Task prompt: From the entries below, pull out each line that contains the string "dimensions". Case counts.

Interface element entries:
▬▬▬▬▬▬
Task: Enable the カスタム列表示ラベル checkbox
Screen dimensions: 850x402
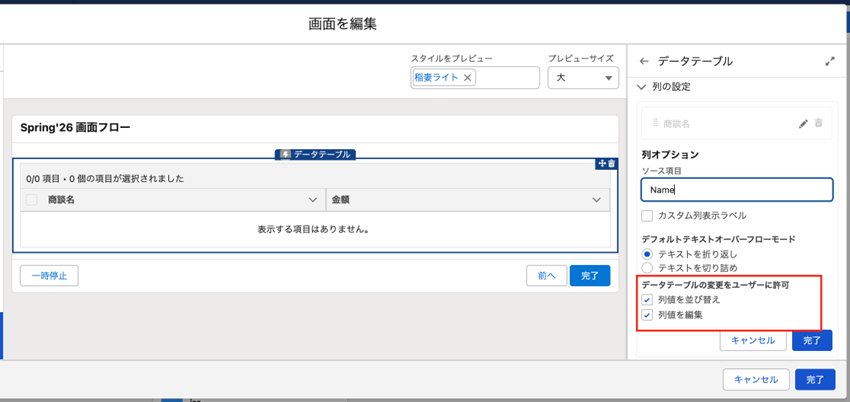Action: point(647,216)
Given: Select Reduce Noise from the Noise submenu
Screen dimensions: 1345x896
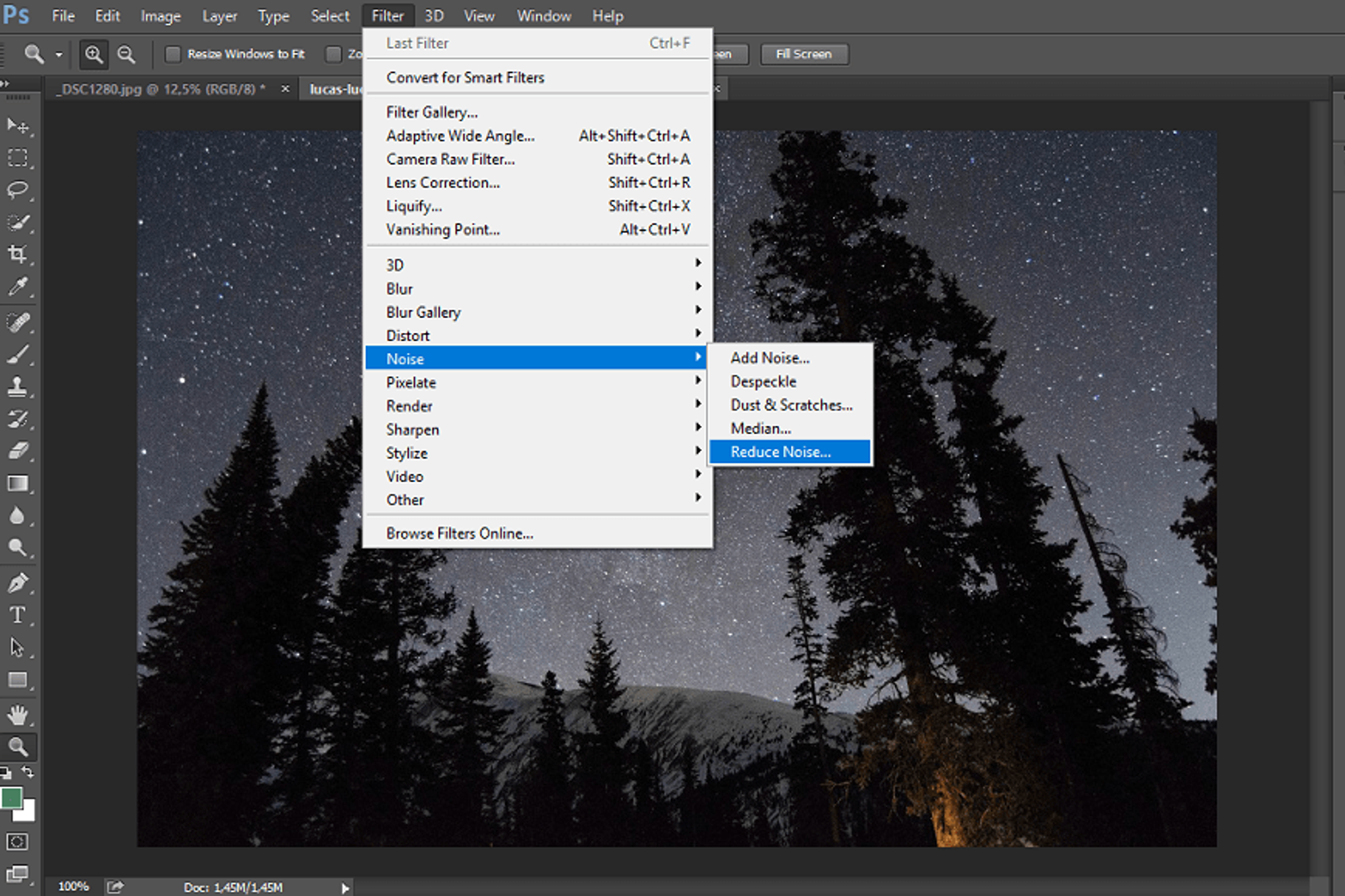Looking at the screenshot, I should click(x=779, y=452).
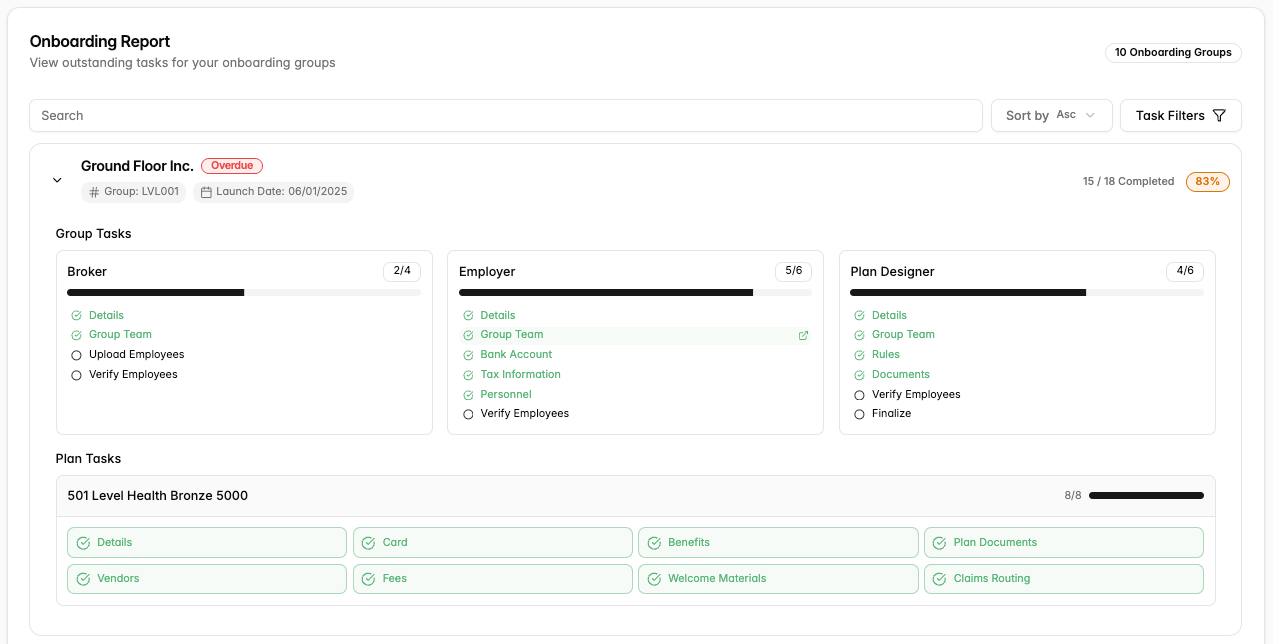Open Employer Bank Account task link
This screenshot has height=644, width=1273.
pos(516,355)
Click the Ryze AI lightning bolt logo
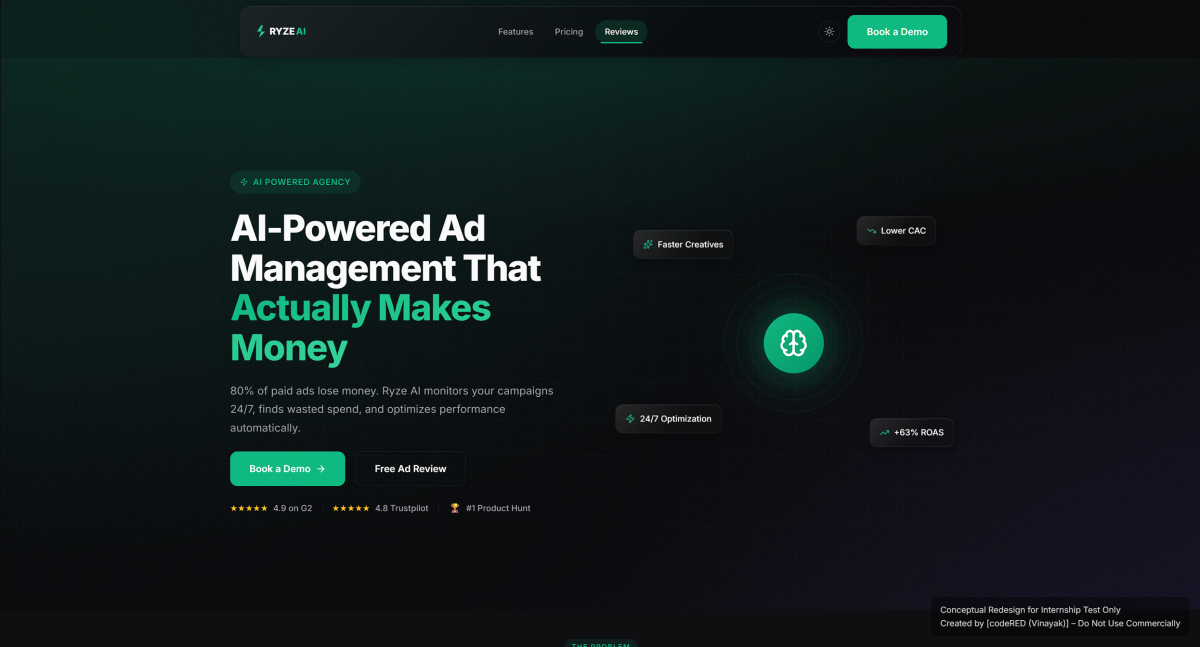 (261, 31)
▬▬▬▬▬▬
Solution for this exercise:
Screen dimensions: 850x402
Screen dimensions: 1345x896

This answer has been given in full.